#### RECORD EXTRACTS ####
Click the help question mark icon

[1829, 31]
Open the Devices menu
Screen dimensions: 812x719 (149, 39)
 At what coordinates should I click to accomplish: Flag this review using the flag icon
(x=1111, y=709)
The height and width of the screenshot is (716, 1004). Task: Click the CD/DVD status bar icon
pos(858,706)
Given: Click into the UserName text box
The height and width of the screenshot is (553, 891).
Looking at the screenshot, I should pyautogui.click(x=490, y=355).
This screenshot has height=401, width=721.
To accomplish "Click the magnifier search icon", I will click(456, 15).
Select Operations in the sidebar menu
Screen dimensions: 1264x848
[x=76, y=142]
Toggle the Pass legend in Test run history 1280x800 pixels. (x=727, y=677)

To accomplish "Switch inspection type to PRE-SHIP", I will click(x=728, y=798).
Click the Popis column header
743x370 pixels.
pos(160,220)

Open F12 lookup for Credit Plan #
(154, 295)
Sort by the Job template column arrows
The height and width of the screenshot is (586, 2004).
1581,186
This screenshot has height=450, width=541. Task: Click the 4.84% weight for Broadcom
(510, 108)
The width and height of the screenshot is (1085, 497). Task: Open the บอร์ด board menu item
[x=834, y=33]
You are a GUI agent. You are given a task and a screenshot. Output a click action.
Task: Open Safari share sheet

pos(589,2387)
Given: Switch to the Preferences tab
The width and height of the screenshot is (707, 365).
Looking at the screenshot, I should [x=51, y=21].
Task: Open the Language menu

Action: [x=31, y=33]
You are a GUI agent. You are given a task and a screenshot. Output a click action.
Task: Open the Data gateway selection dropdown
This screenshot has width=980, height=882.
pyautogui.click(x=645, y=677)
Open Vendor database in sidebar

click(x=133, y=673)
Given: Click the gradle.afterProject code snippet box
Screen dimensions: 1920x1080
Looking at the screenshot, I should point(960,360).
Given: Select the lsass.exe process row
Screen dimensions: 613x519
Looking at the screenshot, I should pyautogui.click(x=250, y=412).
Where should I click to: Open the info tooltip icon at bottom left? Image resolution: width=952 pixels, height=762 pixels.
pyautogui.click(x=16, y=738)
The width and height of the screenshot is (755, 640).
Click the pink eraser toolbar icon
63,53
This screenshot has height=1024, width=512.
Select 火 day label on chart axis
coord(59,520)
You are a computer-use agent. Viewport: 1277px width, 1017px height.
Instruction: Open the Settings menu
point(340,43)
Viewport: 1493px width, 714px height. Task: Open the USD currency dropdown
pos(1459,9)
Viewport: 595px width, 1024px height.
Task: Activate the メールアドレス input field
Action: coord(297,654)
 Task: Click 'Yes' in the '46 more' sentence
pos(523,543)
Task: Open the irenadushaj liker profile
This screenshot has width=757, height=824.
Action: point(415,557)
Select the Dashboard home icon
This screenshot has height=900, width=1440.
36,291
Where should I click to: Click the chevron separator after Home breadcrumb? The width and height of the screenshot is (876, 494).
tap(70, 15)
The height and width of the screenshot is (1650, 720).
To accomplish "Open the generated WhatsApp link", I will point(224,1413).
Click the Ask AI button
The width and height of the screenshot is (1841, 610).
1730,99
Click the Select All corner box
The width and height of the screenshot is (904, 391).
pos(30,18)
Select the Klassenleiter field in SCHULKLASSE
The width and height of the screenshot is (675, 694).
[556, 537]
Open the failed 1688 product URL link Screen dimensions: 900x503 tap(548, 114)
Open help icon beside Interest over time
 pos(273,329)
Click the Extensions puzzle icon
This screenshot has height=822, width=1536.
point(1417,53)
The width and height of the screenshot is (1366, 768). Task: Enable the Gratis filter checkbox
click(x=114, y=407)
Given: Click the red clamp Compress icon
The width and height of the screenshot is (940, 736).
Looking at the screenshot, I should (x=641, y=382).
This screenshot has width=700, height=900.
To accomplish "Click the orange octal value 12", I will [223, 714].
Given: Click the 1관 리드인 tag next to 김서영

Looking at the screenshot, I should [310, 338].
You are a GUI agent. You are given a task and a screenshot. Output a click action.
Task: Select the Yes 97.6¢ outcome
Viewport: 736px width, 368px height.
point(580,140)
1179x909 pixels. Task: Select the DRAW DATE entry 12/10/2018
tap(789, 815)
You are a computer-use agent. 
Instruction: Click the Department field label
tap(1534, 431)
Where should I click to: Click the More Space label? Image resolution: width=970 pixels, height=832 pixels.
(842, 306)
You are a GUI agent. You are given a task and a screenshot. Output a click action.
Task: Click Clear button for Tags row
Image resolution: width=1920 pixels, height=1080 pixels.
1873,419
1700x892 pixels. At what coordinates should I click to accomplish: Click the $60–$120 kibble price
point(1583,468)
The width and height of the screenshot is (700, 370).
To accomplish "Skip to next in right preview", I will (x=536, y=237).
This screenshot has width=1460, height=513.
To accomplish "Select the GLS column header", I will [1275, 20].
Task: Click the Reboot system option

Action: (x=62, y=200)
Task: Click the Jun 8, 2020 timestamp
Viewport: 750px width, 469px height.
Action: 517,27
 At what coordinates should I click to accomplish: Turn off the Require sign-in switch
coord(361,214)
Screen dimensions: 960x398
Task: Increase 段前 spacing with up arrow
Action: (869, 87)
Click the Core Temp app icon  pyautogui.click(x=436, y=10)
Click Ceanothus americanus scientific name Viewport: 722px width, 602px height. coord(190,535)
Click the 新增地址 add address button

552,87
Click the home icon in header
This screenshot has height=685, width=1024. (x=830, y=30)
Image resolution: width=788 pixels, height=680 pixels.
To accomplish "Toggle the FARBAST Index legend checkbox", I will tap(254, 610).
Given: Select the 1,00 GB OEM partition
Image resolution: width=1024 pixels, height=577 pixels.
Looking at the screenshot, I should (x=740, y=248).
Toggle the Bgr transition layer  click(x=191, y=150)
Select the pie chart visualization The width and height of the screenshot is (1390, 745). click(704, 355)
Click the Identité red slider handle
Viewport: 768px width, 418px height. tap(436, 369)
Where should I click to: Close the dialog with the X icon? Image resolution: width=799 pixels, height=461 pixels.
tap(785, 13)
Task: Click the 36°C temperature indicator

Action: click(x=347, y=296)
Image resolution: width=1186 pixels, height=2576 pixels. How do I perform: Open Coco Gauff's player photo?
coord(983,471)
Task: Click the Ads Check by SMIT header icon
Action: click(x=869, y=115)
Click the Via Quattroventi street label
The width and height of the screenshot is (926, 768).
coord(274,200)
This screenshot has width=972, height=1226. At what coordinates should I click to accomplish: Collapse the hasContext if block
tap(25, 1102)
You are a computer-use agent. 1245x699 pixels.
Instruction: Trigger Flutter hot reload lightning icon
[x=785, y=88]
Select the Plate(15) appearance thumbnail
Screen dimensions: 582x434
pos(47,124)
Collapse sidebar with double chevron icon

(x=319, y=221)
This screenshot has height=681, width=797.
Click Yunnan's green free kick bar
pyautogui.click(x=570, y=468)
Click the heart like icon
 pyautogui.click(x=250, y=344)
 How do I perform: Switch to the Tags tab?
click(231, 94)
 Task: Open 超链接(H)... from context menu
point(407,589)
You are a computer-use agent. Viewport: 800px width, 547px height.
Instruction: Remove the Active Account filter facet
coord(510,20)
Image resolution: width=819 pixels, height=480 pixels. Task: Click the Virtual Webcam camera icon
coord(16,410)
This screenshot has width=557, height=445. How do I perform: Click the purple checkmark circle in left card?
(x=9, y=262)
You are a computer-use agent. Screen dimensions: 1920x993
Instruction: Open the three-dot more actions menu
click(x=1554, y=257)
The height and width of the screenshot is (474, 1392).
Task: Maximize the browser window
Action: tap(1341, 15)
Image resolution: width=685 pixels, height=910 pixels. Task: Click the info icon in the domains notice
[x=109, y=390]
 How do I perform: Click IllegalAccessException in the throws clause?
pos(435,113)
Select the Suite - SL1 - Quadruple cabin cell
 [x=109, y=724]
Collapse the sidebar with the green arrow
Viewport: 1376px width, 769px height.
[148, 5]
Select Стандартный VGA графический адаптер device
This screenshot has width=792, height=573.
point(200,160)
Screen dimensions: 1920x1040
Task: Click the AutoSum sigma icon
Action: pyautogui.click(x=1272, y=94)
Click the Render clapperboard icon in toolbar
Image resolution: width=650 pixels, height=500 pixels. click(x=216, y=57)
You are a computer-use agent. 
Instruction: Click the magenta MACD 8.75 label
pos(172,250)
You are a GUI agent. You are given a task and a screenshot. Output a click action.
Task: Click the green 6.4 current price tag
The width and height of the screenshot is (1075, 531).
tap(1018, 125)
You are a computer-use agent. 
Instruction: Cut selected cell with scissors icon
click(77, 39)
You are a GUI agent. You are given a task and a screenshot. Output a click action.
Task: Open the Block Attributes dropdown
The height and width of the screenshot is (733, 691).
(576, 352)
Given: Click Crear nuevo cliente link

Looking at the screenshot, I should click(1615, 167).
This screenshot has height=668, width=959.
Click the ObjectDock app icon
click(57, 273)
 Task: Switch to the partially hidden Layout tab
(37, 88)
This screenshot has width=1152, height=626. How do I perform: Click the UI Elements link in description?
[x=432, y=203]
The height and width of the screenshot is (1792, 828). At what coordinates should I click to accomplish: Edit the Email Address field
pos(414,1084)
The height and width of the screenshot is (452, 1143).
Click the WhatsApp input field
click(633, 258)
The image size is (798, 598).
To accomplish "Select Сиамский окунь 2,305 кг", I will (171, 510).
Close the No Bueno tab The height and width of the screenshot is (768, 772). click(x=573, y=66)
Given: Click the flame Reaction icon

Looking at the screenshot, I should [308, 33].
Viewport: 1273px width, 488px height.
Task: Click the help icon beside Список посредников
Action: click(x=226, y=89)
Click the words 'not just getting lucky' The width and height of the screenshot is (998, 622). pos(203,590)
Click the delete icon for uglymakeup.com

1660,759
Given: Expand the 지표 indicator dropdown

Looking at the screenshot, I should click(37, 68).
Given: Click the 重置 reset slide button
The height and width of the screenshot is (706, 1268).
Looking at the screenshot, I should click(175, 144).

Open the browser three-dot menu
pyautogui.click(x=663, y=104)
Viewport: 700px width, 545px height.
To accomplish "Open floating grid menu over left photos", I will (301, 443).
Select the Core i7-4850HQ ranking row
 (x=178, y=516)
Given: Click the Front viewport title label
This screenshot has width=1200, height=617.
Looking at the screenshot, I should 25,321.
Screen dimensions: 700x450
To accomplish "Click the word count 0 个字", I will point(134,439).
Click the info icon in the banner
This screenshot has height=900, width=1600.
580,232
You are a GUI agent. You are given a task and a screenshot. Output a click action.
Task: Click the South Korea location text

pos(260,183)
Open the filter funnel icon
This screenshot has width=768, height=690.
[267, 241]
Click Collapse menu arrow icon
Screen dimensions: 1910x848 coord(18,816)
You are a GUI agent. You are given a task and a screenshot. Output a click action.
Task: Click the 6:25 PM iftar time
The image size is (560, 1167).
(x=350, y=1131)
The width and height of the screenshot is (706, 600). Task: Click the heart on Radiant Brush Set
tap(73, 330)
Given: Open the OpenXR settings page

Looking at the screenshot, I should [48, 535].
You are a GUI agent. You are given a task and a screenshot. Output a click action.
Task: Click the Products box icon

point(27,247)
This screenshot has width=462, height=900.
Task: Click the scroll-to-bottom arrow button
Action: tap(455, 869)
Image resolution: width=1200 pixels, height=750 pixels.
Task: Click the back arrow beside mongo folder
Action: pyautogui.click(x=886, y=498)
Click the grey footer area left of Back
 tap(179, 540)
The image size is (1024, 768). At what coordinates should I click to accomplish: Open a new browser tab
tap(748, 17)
####
Beginning at the line with "Task: Click the green 6.4 current price tag" and ending at the line with "Given: Click the Front viewport title label", reproduce each line of the data above exactly, and add no other lines.

* REPLY:
Task: Click the green 6.4 current price tag
The width and height of the screenshot is (1075, 531).
tap(1018, 125)
You are a computer-use agent. 
Instruction: Cut selected cell with scissors icon
click(77, 39)
You are a GUI agent. You are given a task and a screenshot. Output a click action.
Task: Open the Block Attributes dropdown
The height and width of the screenshot is (733, 691).
(576, 352)
Given: Click Crear nuevo cliente link

Looking at the screenshot, I should click(1615, 167).
This screenshot has height=668, width=959.
Click the ObjectDock app icon
click(57, 273)
 Task: Switch to the partially hidden Layout tab
(37, 88)
This screenshot has width=1152, height=626. How do I perform: Click the UI Elements link in description?
[x=432, y=203]
The height and width of the screenshot is (1792, 828). At what coordinates should I click to accomplish: Edit the Email Address field
pos(414,1084)
The height and width of the screenshot is (452, 1143).
Click the WhatsApp input field
click(633, 258)
The image size is (798, 598).
To accomplish "Select Сиамский окунь 2,305 кг", I will (171, 510).
Close the No Bueno tab The height and width of the screenshot is (768, 772). click(x=573, y=66)
Given: Click the flame Reaction icon

Looking at the screenshot, I should [308, 33].
Viewport: 1273px width, 488px height.
Task: Click the help icon beside Список посредников
Action: click(x=226, y=89)
Click the words 'not just getting lucky' The width and height of the screenshot is (998, 622). pos(203,590)
Click the delete icon for uglymakeup.com

1660,759
Given: Expand the 지표 indicator dropdown

Looking at the screenshot, I should click(37, 68).
Given: Click the 重置 reset slide button
The height and width of the screenshot is (706, 1268).
Looking at the screenshot, I should click(175, 144).

Open the browser three-dot menu
pyautogui.click(x=663, y=104)
Viewport: 700px width, 545px height.
To accomplish "Open floating grid menu over left photos", I will (301, 443).
Select the Core i7-4850HQ ranking row
 (x=178, y=516)
Given: Click the Front viewport title label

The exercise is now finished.